Era inevitabile che ciò accadesse. Le nuove restrizioni antiCovid si sono abbattute sull’economia del commercio. Dai ristoranti alle discoteche tutti pagheranno il prezzo di queste misure cautelative. Non si può che essere comprensivi verso imprenditori, già in difficoltà, che vedono sfumare incassi e in taluni casi persino prospettive di sopravvivenza. Ma che ci fosse questo rischio eravamo tutti consapevoli. Per questo risulta ancora più incomprensibile e irritante l’atteggiamento di quanti, proprio nel settore della ristorazione, continuano a mostrare una certa tolleranza, per usare un eufemismo, nei confronti di chi non è in possesso di green pass.

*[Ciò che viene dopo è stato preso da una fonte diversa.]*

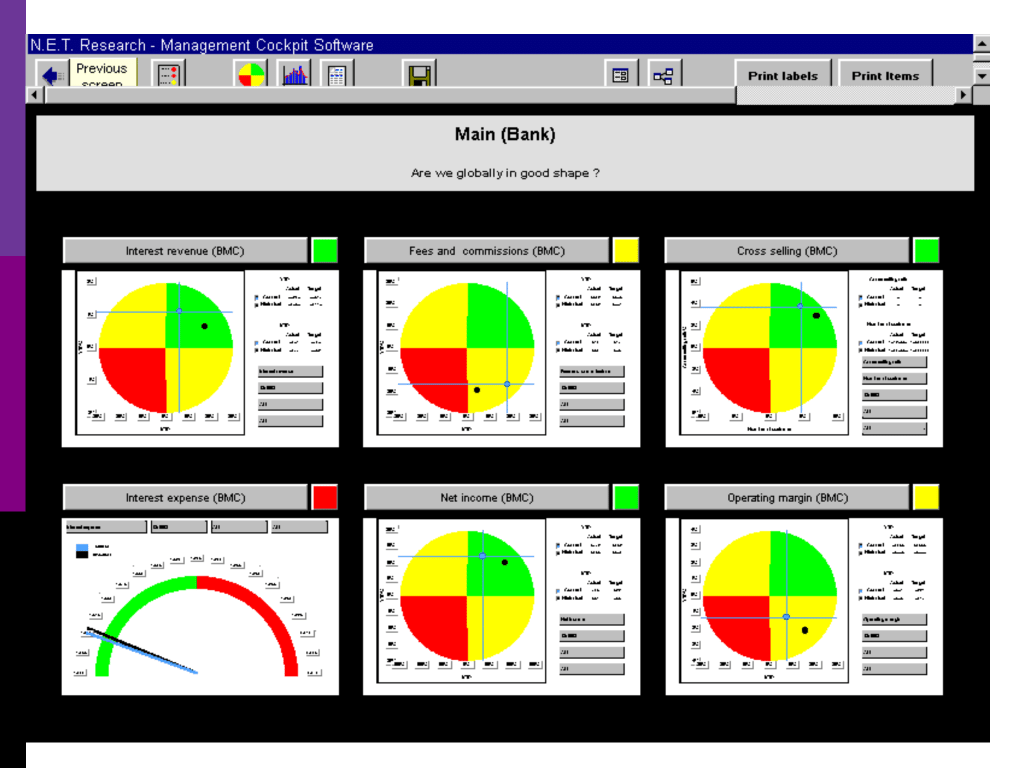
Task: Select the Print Items tab button
Action: 884,75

A Taranto come nel resto d’Italia. Verifiche molto blande o del tutto assenti agli ingressi di bar, ristoranti, pizzerie e simili hanno contribuito ad aumentare le probabilità di diffusione del virus, mettendo peraltro a rischio la salute di clienti e dipendenti. È una forma di mancata sicurezza sul lavoro anche questa. Tutto agevolato, va detto, da controlli non sempre sistematici e capillari. Ora se ne pagano le conseguenze. Le associazioni di categoria possono fare ancora molto per spiegare ai propri associati che se non si rispettano le misure di protezione della salute a pagare è poi proprio il portafogli degli stessi commercianti. E spiace che il peso di queste misure poi ricada anche su chi le regole le ha sempre rispettate. C’è ancora troppa pericolosa tracotanza nei confronti del Covid e delle misure di protezione. Con un comportamento più rigoroso, non solo risparmieremmo a tutti qualche inutile rischio di salute e insidiosi buchi nel conto in banca degli stessi commercianti, ma ci risparmieremmo anche la strafottenza di chi, non vaccinato e senza particolari precauzioni, si è gustato la capricciosa al tavolino e al chiuso di una pizzeria per poi farsene vanto e beffa alla faccia di chi le regole le ha rispettate.